◆ Problem statement
Please copy the records below word for word, line by line, and leave out the pictures.

◆ Supplied data
━━━━━━━━━━━━━━━━━━━━━━━━━━━━━━

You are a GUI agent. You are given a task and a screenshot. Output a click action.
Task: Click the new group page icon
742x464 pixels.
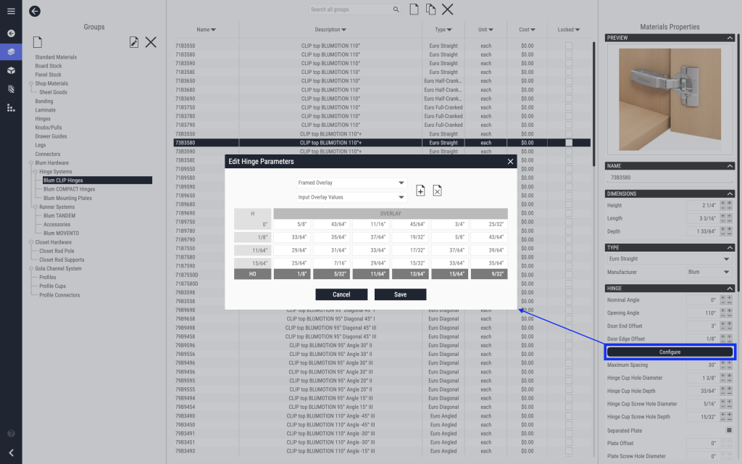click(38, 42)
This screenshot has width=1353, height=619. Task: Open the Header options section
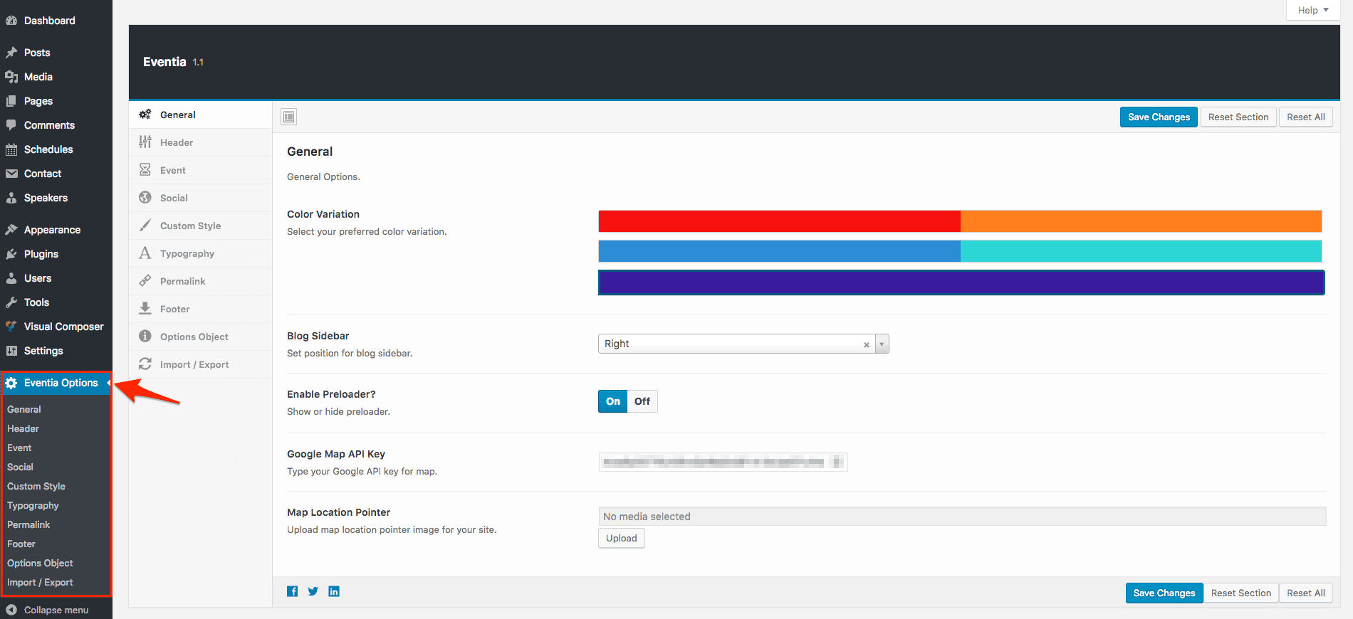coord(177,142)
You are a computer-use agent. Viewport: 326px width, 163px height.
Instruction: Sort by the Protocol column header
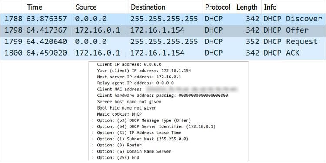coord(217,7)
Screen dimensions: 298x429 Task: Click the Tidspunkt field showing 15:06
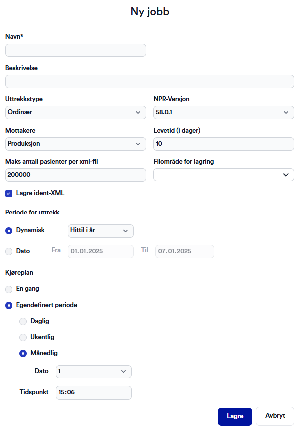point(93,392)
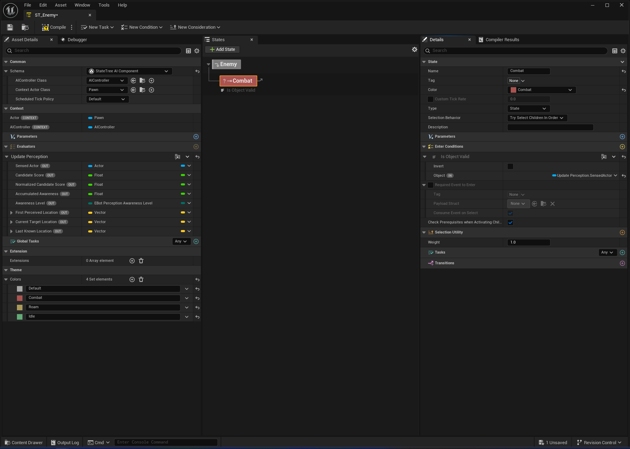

━━━━━━━━━━━━━━━━━━━━━━━━━━━━━━

◆ Written response
You are a GUI agent. You are given a task and a screenshot. Output a click action.
Task: Click the new group page icon
742x464 pixels.
click(38, 42)
This screenshot has width=1353, height=619. Task: Open the Header options section
coord(177,142)
You are a computer-use agent. Viewport: 326px width, 163px height.
Instruction: Sort by the Protocol column header
coord(217,7)
Screen dimensions: 298x429 Task: Click the Tidspunkt field showing 15:06
point(93,392)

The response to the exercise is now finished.